In the end, even if there was something dubious about the marriage, he would simply arrange a comfortable annuity for Georgiana and settle her far from Penrose so he wouldn't have another reminder of humanity's shortcomings.
He had sent a note to her father telling him to expect him early tomorrow morning. Quinn only prayed Mr. Wilde was not as ill as he suspected. He had always been a man Quinn respected, one of the few people who had always had time for him in his youth.
He turned his attention to a letter in his lap. His daughter had surreptitiously pressed the note into his hand when he had taken leave of her at the home of Cynthia's parents. He had read the note so many times on his journey south that the creases were worn. Large letters looped across the page, begging him between each line to return for her. He had no reason to feel guilty for leaving Fair-leigh with his in-laws. She was much better off in London with Cynthia's mother and the governess they had found. Of course she was sad. She had left everyone she had ever known in Portugal, her mother had died the year before, and now he was away.
He closed his eyes for a long moment and remembered the day he had arrived at Penrose at the age of eleven, newly orphaned by the scourge of the pox that had invaded his parents' modest home in Dorchester.
He jumped up and grappled with the escritoire's drawer to find some writing paper.
They would be furious. He simply didn't care. He scribbled a note to Cynthia's parents, sanded it, sealed it with sizzling crimson wax, and stamped Penrose's symbol of a six-petaled rose—from the signet ring his aunt had given him, amid a public flood of tears on her part and none on his.
He hailed a footman and released the missive into the man's hands before he could change his mind. And then he realized he had taken another decision before he'd examined it in his normal, reflective fashion. He would not return to London at the end of the week as planned and then go on to the rest of the properties. He couldn't take his daughter willy-nilly across England for the next several months. She needed permanence after all the disruptions. Well, if anyone could banish ghosts, it would be his impish daughter. They would stay here in Cornwall, far, far away from the dazzling aristocratic and diplomatic circles of London. He shook his head. Who needed town bronze when one could have country dirt?
What had come over him? He made a point to never take decisions haphazardly. Any innocent spontaneity he might have possessed in his youth had been thoroughly expunged from him by experience.
It must be the mystical nature of the changeable Cornish air . . . or the fairies at mischief. He groaned. Fairies indeed. He stared at the untouched amber liquid in a glass the housekeeper, Mrs. Killen, had brought unbidden and then placed on the nearby desk before she had retired.

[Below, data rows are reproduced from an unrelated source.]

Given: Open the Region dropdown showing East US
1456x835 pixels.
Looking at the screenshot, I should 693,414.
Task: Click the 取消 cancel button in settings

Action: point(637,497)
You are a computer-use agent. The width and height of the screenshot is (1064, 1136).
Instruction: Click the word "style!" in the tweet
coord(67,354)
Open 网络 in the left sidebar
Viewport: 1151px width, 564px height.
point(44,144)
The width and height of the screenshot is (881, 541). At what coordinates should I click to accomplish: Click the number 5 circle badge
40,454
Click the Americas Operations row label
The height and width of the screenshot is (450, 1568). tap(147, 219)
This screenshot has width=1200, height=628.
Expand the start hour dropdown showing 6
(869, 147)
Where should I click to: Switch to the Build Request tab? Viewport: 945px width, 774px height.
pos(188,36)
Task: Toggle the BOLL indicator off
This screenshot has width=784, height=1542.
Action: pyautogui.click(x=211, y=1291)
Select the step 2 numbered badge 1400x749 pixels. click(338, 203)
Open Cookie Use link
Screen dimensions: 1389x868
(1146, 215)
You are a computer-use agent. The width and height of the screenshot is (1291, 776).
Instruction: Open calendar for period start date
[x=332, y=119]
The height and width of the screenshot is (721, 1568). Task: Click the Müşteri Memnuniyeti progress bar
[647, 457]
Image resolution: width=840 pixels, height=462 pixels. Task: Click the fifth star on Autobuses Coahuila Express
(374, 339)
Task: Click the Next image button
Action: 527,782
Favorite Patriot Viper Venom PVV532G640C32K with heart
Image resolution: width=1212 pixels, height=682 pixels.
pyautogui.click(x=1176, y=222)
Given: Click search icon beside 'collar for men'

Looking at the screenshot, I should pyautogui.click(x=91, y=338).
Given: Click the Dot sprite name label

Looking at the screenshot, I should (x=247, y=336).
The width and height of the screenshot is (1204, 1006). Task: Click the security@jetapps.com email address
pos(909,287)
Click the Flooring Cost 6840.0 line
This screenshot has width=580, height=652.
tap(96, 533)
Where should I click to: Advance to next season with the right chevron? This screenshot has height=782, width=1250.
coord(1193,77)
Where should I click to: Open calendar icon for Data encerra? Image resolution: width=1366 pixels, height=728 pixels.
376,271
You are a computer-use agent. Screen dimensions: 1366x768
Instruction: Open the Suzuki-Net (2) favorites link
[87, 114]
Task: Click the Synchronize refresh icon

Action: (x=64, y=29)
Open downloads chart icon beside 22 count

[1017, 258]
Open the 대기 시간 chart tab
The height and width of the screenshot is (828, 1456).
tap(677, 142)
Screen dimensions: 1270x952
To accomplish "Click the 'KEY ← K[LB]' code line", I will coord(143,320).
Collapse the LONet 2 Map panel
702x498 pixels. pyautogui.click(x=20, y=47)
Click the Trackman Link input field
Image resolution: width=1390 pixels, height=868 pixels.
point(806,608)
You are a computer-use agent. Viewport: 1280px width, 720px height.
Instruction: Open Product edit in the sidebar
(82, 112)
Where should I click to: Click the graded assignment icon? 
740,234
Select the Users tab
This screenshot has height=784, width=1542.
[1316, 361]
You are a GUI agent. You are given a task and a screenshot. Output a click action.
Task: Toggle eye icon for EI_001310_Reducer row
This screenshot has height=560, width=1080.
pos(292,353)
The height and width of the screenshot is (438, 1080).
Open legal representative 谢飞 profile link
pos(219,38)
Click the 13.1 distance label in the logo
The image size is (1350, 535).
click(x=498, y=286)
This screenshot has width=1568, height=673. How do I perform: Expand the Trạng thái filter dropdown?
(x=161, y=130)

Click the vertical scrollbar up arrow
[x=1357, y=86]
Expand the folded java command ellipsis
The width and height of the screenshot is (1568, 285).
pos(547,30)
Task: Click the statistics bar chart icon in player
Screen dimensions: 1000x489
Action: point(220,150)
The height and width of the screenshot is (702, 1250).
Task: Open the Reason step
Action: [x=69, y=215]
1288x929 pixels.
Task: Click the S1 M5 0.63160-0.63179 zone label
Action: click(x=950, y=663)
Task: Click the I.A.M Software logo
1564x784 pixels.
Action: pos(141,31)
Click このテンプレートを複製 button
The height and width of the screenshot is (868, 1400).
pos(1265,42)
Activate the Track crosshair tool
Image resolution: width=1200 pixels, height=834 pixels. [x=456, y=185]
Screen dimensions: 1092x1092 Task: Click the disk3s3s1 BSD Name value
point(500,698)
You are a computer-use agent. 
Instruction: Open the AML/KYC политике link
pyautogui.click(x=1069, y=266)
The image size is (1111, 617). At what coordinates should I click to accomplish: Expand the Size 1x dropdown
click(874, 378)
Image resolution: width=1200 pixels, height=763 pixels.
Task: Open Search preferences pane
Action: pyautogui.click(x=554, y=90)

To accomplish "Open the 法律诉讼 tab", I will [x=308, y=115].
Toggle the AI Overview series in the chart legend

He suddenly wondered if perhaps the muddy new Marchioness of Ellesmere was poisoning the firewater. He wouldn't put it past her. He wouldn't put it past any woman . . . especially a woman with a
plan.
And Lord knew Georgiana Wilde always had plans...
"But my dear Georgiana," Ata St. Aubyn, the Dowager Duchess of Helston murmured with a little excited smile on her face, "you are too, too kind. Are you certain we wouldn't be an imposition?"
Georgiana smiled back at the tiny, old duchess, whom she had come to love with every beat of her heart. "Certain," she replied firmly.